Konstitusi kita, UUD 1945, dengan tegas menyatakan bahwa salah satu tujuan negara adalah melindungi segenap bangsa Indonesia dan seluruh tumpah darah Indonesia. Amanat
ini tidak hanya bersifat militeristik atau geopolitik, tetapi juga mencakup perlindungan atas hak-hak dasar warga negara, termasuk hak atas pangan yang layak.

Oleh karena itu, penyelenggaraan sistem pangan nasional dari hulu hingga hilir tidak boleh dilepaskan dari prinsip perlindungan dan keberpihakan terhadap rakyat.

Kurban mengajarkan kita pentingnya distribusi yang adil, bahwa nikmat harus dibagi, bukan dimonopoli. Dalam konteks politik pangan, prinsip ini menuntut adanya kebijakan
yang menyejahterakan produsen pangan lokal dan menjamin keterjangkauan bagi konsumen akhir.

Sementara itu, fakta di lapangan menunjukkan betapa timpangnya akses dan distribusi pangan. Konsentrasi kekuasaan ekonomi pada segelintir pelaku besar membuat petani dan peternak lokal tidak mendapat ruang yang layak untuk tumbuh.

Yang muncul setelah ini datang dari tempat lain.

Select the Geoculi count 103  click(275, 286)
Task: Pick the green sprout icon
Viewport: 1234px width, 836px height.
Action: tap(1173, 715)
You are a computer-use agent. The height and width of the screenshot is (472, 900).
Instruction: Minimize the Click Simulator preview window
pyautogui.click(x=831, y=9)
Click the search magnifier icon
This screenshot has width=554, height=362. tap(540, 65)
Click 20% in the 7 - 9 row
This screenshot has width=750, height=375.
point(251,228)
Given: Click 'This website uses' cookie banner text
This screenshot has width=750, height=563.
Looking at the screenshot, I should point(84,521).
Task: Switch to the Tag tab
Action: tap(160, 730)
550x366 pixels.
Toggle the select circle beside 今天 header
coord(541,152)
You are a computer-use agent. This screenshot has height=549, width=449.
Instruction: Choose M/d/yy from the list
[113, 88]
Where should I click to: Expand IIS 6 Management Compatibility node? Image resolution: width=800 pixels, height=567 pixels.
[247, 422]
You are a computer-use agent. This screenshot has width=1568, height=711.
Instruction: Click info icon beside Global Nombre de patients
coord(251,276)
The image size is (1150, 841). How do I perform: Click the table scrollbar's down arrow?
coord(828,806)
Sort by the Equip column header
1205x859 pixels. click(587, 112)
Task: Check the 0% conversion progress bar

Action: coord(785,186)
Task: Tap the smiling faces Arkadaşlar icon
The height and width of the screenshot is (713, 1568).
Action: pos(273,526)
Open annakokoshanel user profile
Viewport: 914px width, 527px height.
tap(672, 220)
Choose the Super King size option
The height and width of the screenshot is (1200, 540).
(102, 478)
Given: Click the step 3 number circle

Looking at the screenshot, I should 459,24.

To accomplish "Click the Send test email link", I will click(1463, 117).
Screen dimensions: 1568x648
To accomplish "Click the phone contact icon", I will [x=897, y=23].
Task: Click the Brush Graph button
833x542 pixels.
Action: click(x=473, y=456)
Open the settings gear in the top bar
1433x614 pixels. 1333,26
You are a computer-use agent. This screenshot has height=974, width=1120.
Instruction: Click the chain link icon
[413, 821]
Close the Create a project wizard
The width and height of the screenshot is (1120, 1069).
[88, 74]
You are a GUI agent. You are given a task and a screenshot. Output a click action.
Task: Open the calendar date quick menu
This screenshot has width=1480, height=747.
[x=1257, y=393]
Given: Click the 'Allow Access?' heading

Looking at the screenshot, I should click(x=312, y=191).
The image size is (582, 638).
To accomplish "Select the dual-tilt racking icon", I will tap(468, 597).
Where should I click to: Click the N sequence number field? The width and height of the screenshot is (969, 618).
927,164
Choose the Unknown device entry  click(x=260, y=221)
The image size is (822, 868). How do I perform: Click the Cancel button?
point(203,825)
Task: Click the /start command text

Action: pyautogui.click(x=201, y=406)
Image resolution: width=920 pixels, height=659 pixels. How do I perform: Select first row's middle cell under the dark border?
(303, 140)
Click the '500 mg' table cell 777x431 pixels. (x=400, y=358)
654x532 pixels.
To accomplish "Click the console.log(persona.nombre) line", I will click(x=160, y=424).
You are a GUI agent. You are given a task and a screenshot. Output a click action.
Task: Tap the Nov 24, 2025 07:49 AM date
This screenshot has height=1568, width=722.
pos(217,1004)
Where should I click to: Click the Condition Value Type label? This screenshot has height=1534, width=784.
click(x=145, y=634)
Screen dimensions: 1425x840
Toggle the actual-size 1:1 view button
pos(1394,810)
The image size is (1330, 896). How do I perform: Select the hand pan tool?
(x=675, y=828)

Jika semangat kurban diterjemahkan dalam kebijakan, maka ia akan menuntut negara untuk hadir sebagai wasit yang adil dan pelindung yang tegas atas rakyat kecil yang berada
di hilir dan hulu produksi pangan.

Karenanya, Idul Adha harus menjadi titik tolak bagi lahirnya arah baru dalam kebijakan pangan: adil secara sosial, berkelanjutan secara ekonomi, dan berpihak secara politik.

Agenda Keadilan Pangan dalam Asta Cita

Presiden terpilih Prabowo Subianto dalam Asta Cita-nya menekankan pentingnya ketersediaan dan keterjangkauan pangan sebagai prasyarat keadilan sosial. Hal ini tidak dapat dicapai tanpa keberpihakan politik yang jelas kepada petani, peternak, nelayan, dan semua pelaku rantai pangan nasional.

Dalam kerangka Asta Cita, ketahanan pangan bukan hanya soal jumlah produksi, tetapi juga soal keadilan distribusi dan keberlanjutan ekosistem pangan. Untuk itu, negara perlu
merumuskan ulang relasi antara pemerintah, pasar, dan rakyat dalam pengelolaan sumber daya pangan.

Kurban seharusnya menginspirasi pemerintah untuk berani 'berkurban', yakni menahan kepentingan ekonomi jangka pendek dan membangun sistem pangan jangka panjang yang berpihak pada rakyat.

Momentum Idul Adha ini bisa menjadi refleksi dan titik berangkat untuk meninjau kembali arah pembangunan pertanian dan peternakan nasional kita yang selama ini lebih sering menjadi korban liberalisasi pasar.

Sudah waktunya Asta Cita diwujudkan bukan hanya dalam dokumen perencanaan, tetapi dalam keberpihakan nyata terhadap produsen pangan lokal yang selama ini menjadi tulang
punggung pangan nasional.

Dari Langkah Pribadi ke Gerakan Kolektif

Jika setiap individu muslim bisa menyisihkan hartanya untuk berkurban, mengapa negara tidak bisa menyisihkan kebijakan fiskalnya untuk memperkuat petani kecil? Jika setiap
jemaah bisa berbagi daging dengan tetangga miskin, mengapa pemerintah tidak bisa menata distribusi pangan agar lebih adil?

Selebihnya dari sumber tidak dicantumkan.